Screenshot grounding data
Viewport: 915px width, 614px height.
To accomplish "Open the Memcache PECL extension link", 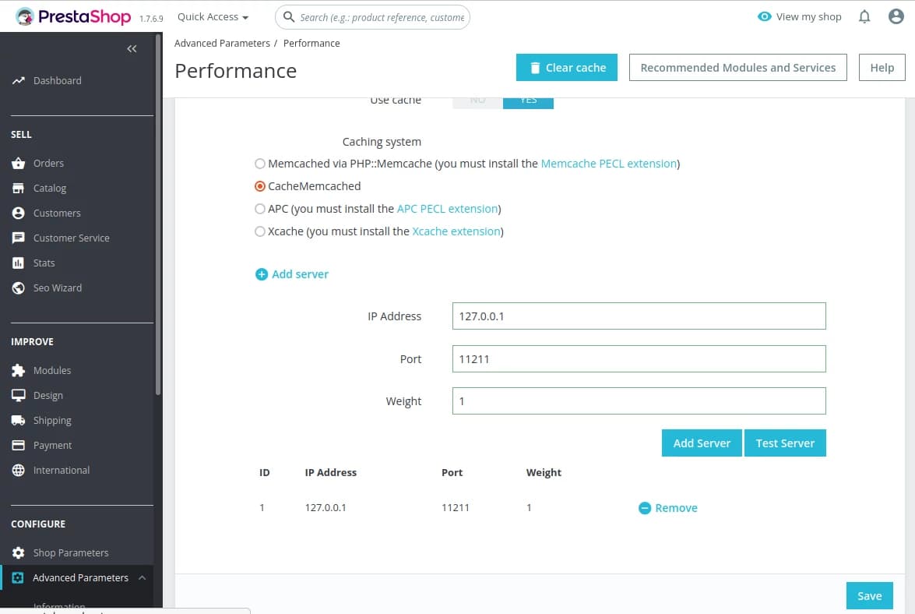I will [x=609, y=164].
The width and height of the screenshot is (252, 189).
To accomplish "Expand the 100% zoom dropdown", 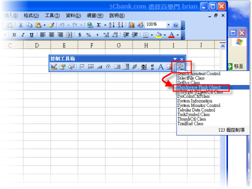I will 169,25.
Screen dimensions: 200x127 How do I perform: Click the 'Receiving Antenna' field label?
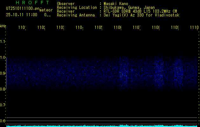76,15
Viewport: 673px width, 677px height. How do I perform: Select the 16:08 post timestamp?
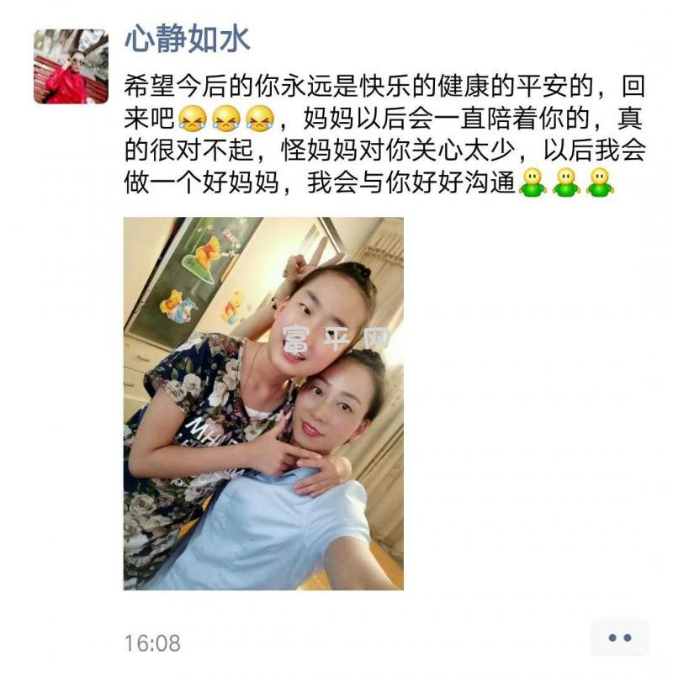pos(152,643)
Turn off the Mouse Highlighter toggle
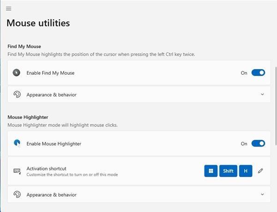 point(258,144)
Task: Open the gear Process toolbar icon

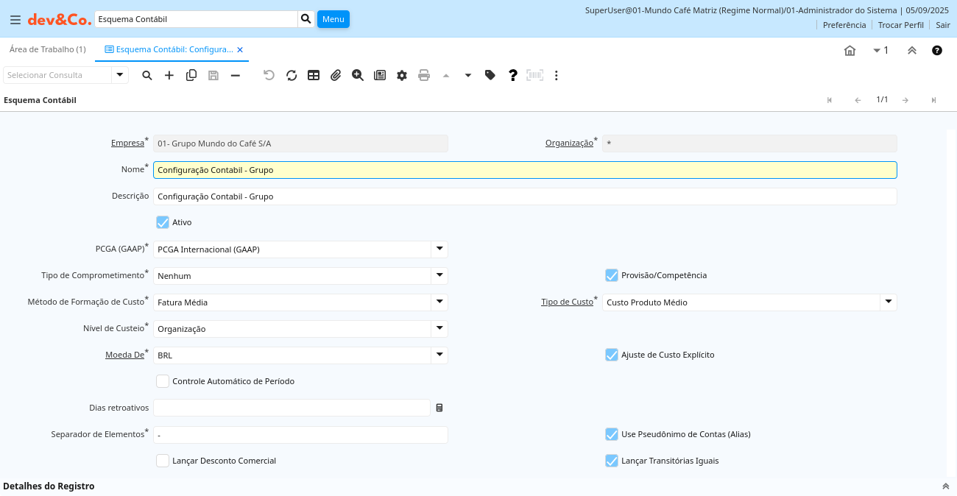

TASK DESCRIPTION: Where a line contains "Viewport: 673px width, 677px", begin there and transcribe every line through the last one of the records above, exactly and with no pictures.

RESPONSE AREA:
Viewport: 673px width, 677px height. How do I perform: Select the 16:08 post timestamp?
pos(152,643)
Turn off the Mouse Highlighter toggle
 point(258,144)
Task: Open the gear Process toolbar icon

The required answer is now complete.